Excessive rainfall in Brazil’s biggest soybean-producing states (Mato Grosso do Sul, Paraná, Santa Catarina, and Rio Grande do Sul) is leading to slower planting than the historical average, which may affect projections for the 2022/2023 harvest.
In Paraná, for example, soybean sowing advanced seven percentage points in a week, until last Monday, to 33 percent of the planted area. Last year, in the same period, planting was at 38 percent, according to data from Deral, an agency linked to the state government.
In an interview with Folha de S.Paulo, Fernando Muraro of AgRural said that his harvest forecasts had already dropped from up to 153 million tons to something closer to 150 million.

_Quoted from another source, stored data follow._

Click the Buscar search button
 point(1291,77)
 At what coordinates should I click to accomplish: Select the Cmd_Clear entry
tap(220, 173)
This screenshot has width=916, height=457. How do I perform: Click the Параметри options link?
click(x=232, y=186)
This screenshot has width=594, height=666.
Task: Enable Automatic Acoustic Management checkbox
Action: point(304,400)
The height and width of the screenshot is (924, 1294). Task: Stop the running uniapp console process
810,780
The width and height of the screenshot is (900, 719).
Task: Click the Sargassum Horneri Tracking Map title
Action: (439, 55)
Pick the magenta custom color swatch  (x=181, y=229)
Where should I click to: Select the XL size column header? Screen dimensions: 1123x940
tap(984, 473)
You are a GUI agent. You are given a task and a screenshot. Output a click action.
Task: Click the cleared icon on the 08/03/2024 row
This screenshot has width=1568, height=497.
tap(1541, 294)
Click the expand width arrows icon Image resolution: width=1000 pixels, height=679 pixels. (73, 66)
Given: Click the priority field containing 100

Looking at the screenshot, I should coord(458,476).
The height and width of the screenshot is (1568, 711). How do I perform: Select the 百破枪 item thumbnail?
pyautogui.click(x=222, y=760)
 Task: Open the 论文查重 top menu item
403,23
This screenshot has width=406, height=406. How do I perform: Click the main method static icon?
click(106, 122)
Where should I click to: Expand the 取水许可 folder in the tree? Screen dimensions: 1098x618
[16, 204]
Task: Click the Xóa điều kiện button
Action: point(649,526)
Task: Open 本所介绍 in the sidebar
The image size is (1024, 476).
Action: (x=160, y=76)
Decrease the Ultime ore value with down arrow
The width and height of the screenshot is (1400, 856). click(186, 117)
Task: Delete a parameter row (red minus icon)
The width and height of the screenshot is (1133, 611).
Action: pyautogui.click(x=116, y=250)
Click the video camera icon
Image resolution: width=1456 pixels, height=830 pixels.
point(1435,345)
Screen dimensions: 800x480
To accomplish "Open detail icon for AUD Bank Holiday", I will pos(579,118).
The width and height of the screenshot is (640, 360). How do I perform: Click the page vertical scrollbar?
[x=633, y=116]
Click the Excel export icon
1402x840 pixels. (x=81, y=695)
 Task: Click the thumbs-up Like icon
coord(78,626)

Still, given the 3.4 percent increase in planted area to 42.89 million hectares, the crop is likely to be bigger than the last one.
The 2021/22 yield was 125.6 million tons, a decrease of approximately 10 percent compared to the 2020/21 harvest — largely due to high temperatures and drought in key producer states.
Paraguay is also suffering from excessive rain, while Argentina — the world’s third-largest soybean producer — may have to overcome the same challenge Brazil faced in the last harvest.
For now, Conab maintains its projections for soybean production in Brazil at 152.4 million tons for 2022/23.
The USDA, meanwhile, expects 152 million tons of soybeans in Brazil, and 51 million tons in Argentina.